The costs and risks to “pull oil” from the deepest parts of the Gulf of Mexico and other deep water areas are high. McGinn says no guarantee exists that the oil extraction and lifting processes will not cause future environmental spills.

McGinn says these threats and others jeopardize U.S. national security. “If we doubled the production of domestic oil we are still subject to the demands of the global economy,” McGinn said.

He pointed to rapid population growth worldwide, especially in India and China, where larger populations of people demand more energy. The global population now stands at 7 billion people and could top 9 billion by 2050. Global oil demand will increase global competition for existing petroleum supplies.

McGinn also discussed the human and financial costs to maintain the flow of global oil supplies without interruption. He pointed to the men and women in the U.S. military who place their lives in harm’s way to protect oil transportation routes.

“Militarily, we have seen this manifest itself in Iraq and Afghanistan with escorts of convoys, especially fuel convoys, as the single largest cause of killed and wounded young men and women in uniform.”
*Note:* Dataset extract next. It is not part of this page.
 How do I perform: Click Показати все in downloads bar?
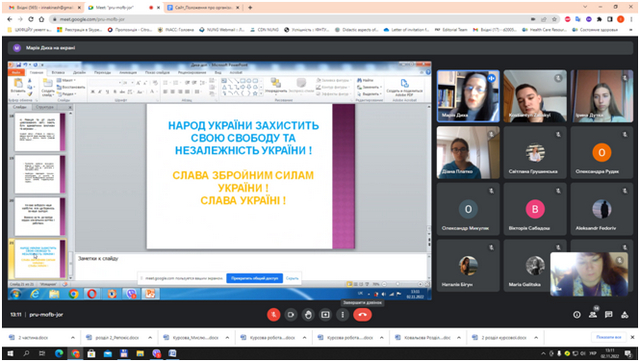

Thousands of U.S. men and women in uniform deployed around the world operate military equipment worth hundreds of billions of dollars to help ensure the free flow of oil — “the lifeblood of the world economy.”

McGinn addressed criticism that the private sector should develop the biofuel industry without government involvement. An example shared by the vice-admiral is a Department of Defense initiative partnering the USDA and the Department of Energy in tests and the scale up of biofuels.
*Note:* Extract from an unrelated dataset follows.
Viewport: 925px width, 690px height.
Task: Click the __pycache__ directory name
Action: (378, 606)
“There is a key role that government has to play,” McGinn said.

Government should have a role in building industries, the naval leader says. Nine million people in (our) country benefit from the availability of affordable electricity due to the government-created Tennessee Valley Authority.
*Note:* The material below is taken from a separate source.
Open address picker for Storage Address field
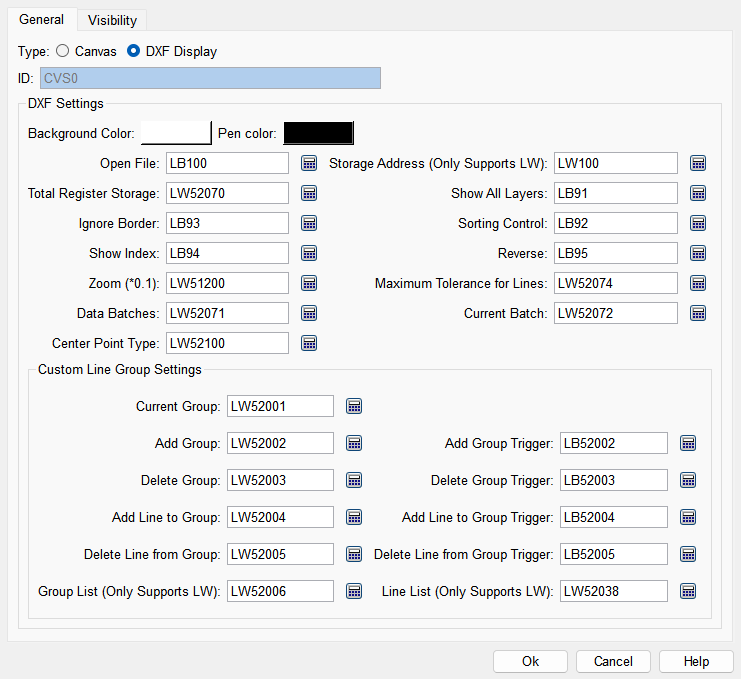 coord(699,163)
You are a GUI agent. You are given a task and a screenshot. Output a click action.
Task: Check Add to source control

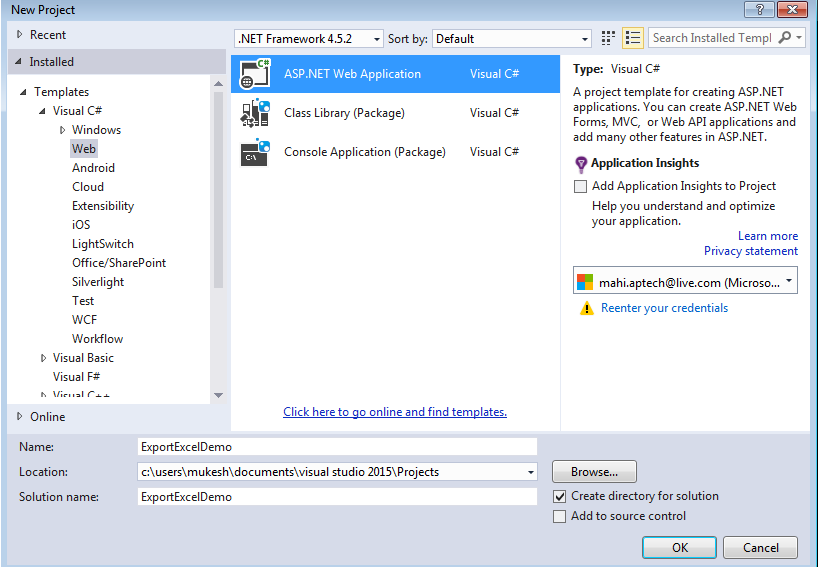coord(559,516)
He also pointed to the National Aeronautics and Space Administration’s (NASA) Apollo space program (1969-1972) conceived by President Dwight D. Eisenhower which led to economic and social benefits created by spinoff technology.

“Going forward, we need the same type of approach, the right kind of partnership between and the private sector and other groups, to bring us the options for more available, less expensive, and more viable biofuels of every sort,” McGinn concluded.